Classified as paranormal or supernatural horror, the Armageddon series is a terrifyingly excellent mash-up of Apocalyptic and Dystopian genres. Add in a hefty dose of occult horror and you have a recipe for not just one but two sleeper-stunners in what will eventually culminate in a trilogy.

Book 2 in the Armageddon series picks up seamlessly from where Book 1 ended and immediately propels readers directly back into the miasma of good vs. evil. This transitional pickup, without any attempts to back-fill a potential gap in reader memory, takes a little bit of adjustment. Dubrow doesn’t even allow the reader much time to breathe with his breakneck, suspenseful pacing, keeping up an almost unexpected roller coaster ride of thrills and chills. Instead of being off-putting, Dubrow’s distinctive style in delivering story leaves the reader gripping their e-reader in riveted need to know just what’s going to happen next. You can’t help but be sucked in by the catch-and-release-caught-again-haha-let’s-see-you-run mood that carries throughout the text.

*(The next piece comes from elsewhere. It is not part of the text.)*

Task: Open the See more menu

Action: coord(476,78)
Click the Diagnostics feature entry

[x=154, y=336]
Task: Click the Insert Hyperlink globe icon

What I love most about this series is the characters and Dubrow’s skillful development of their personas. While the whole storyline can be considered a parallel to the current state of the world, so too are the characters individuals who could and would feasibly exist in our reality. Hector, Siobhan, Roy, Ozzie, Kyle, Esperanza, Reyna all continue to develop as events unfold, but it’s not just that they develop. That’s intrinsic to a successful book. What I marvel at is how they develop, how they react to, for and against the forces pitted against them. They each have an undeniable humanity to them that this whole series wouldn’t work without. Positions and roles change as characters re-examine their perspectives and commitment to their chosen causes. Lines previously thought irrevocably and permanently drawn in the sand are blurred, reversed or completely obliterated as the realities of angels and demons come crashing down hard on our various survivors. Nothing is as it seems yet somehow each of these people comes ever closer to knowing for a certainty who they are, how they want to live their lives or afterlives as the case often threatens.

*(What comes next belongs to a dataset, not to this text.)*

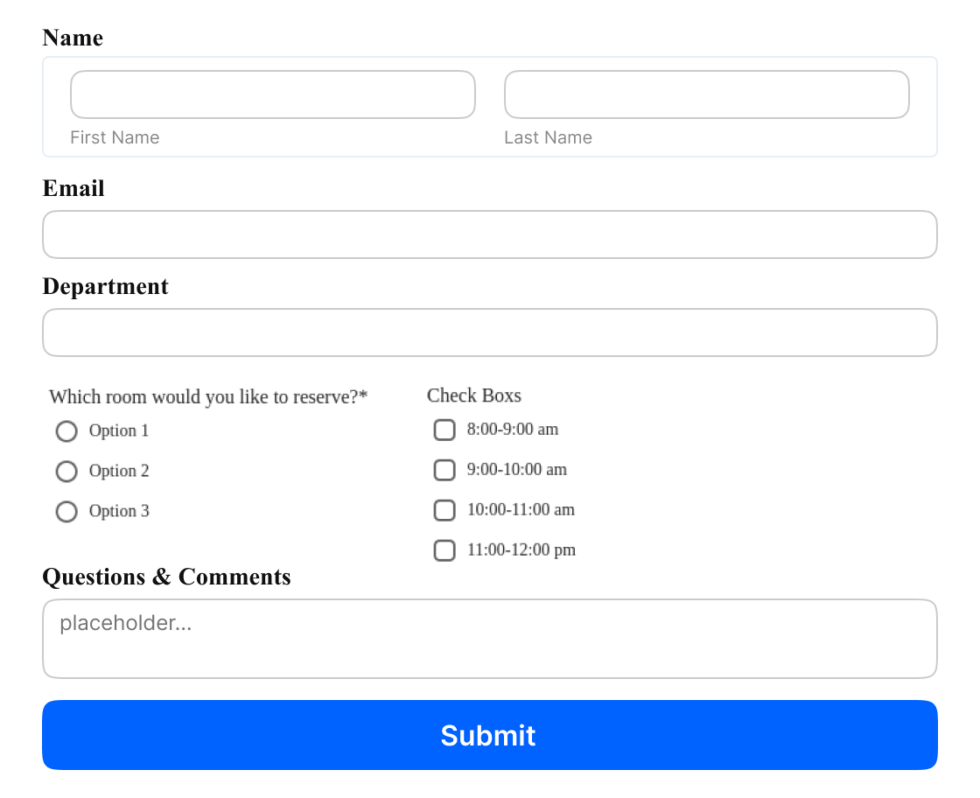Select the Option 1 radio button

My second most appreciated aspect of this book (and series) is the masterful use of knowledge from the Book of Enoch (which I have not personally read … yet) as well as any other occult sources. I never once questioned the validity of Siobhan’s knowledge of the arcane, the travels through Yesod and other higher planes of existence, or any other details included therein. Dubrow writes with ease regarding these subjects but doesn’t go overboard in providing time and word consuming explanations. Neither does he make the reader feel stupid, instead confidently giving us deep character perspective, and interaction, using dialog to convey what information is necessary to enhance or clarify the hazy subject matter.

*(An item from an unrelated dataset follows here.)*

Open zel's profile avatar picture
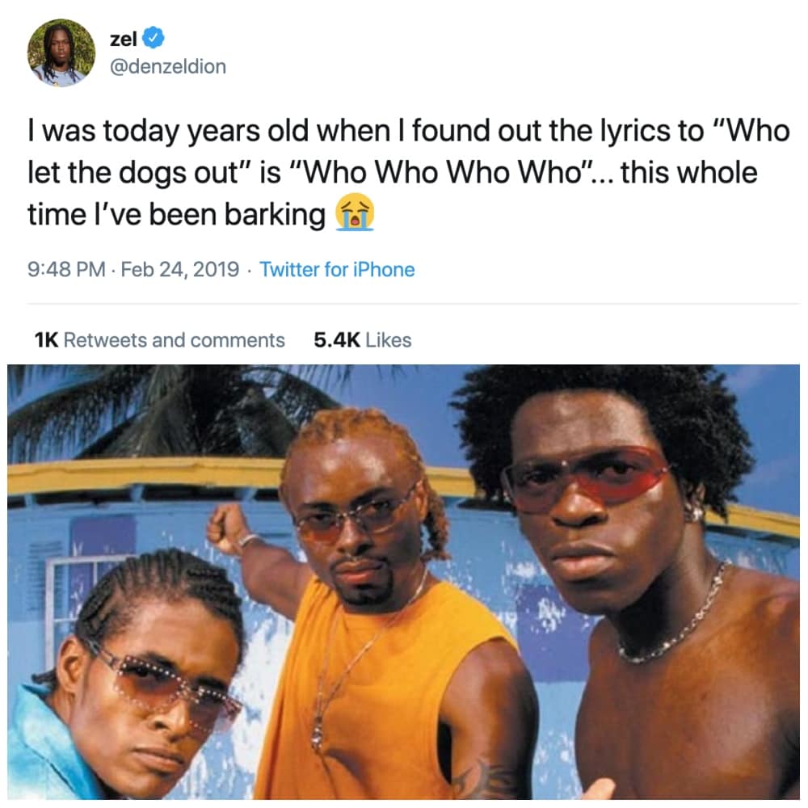 (x=61, y=53)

I also loved that there’s a no-holds-barred attitude in this story. Dubrow writes about the horrors of Hell with candid ease, making no efforts to candy coat the atrocities human souls can expect upon arrival. The pitfalls of Heaven winning the war aren’t treated with any less of a naked honesty, leading the reader to question (quite purposely, I’m sure since all of the characters face the same conundrum) which side is or isn’t the “greater evil.” Perhaps it’s the realization that human society has come to occupy its own sort of limbo, enjoying samplings of both Heaven and Hell and seemingly getting away with the casual traversals back and forth without any serious consequences. Too much of one or the other and this precarious existence we call life gets a whole lot more uncomfortable. Is any of us ready for the end of the world? None of Dubrow’s characters were, but are now forced to face it.

Readers should be prepared and forewarned. Attachments or affinities for certain characters developed in the reading for book 1 will be tested, strained and outright demolished in book 2. Dubrow, like G.R.R.M., isn’t afraid to kill off any of his main crew … or at least, make you think so. In as much as book one left us hanging by our fingertips from a perilous summit, so too does he drop us precipitously over yet another even more gut-wrenching cliff.

Another 5-star rating for David Dubrow’s work. I eagerly anticipate Book Three!